PREIT
- Type: Private
- ISIN: US7091021078
- Industry: Real estate investment trust
- Founded: 1960; 66 years ago
- Founder: Sylvan M. Cohen
- Headquarters: Philadelphia, Pennsylvania, U.S.
- Key people: Jared Chupaila, CEO Glenn Rufrano, Executive chairman
- Products: Shopping centers
- Website: preit.com

= PREIT =

U.S. real estate company

PREIT Realty (an initialism of its former name, Pennsylvania Real Estate Investment Trust) is a privately held company that owns and develops shopping centers, mostly in the Mid-Atlantic states.

==History==
The company was founded by Sylvan M. Cohen (1914-2001) in 1960 following the passage of the Real Estate Investment Trust Act, which allowed real estate trusts to access money from public investment. In 1997, the company acquired The Rubin Organization for $260 million, and founder and chief executive officer Ronald Rubin became CEO of PREIT. In 2003, the company acquired six shopping malls from The Rouse Company. The company also acquired Crown American.

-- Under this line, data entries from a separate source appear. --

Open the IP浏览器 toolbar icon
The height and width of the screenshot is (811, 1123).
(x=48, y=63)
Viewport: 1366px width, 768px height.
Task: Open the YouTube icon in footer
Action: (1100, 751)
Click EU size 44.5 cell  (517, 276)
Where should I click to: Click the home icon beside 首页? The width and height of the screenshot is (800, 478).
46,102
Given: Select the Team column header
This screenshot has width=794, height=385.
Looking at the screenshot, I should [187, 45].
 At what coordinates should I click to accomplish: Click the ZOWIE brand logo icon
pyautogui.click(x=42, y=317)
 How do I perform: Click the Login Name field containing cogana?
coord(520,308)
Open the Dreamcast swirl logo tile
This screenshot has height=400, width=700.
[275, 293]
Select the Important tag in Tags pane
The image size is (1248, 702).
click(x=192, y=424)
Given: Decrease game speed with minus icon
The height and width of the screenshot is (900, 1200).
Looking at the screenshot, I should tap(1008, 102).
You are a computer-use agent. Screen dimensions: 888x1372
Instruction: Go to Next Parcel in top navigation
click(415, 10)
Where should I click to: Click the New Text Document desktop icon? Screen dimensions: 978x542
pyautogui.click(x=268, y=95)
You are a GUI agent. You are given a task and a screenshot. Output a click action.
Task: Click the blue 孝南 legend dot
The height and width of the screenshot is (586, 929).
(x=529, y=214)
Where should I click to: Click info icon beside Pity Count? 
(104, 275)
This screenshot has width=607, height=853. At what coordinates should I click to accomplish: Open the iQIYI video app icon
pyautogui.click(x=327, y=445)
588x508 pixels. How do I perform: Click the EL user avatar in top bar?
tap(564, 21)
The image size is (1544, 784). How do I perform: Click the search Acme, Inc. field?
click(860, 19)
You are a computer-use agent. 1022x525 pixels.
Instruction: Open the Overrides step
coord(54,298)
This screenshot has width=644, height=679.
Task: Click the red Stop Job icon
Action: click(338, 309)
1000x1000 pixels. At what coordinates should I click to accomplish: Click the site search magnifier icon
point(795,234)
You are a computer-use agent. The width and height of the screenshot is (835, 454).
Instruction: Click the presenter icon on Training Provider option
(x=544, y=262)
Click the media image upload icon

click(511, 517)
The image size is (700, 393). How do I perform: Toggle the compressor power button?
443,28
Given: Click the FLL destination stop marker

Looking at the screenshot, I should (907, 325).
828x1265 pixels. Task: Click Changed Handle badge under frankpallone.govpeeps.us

In 2012, Joseph Coradino was named chief executive officer of the company.

The company filed for Chapter 11 bankruptcy protection on November 1, 2020, and exited bankruptcy protection on December 11, 2020.

On December 10, 2023, PREIT once again filed for Chapter 11 bankruptcy protection. The company exited its bankruptcy proceedings in April 2024 as a private company under the ownership of its former lenders and appointed Jared Chupaila as CEO.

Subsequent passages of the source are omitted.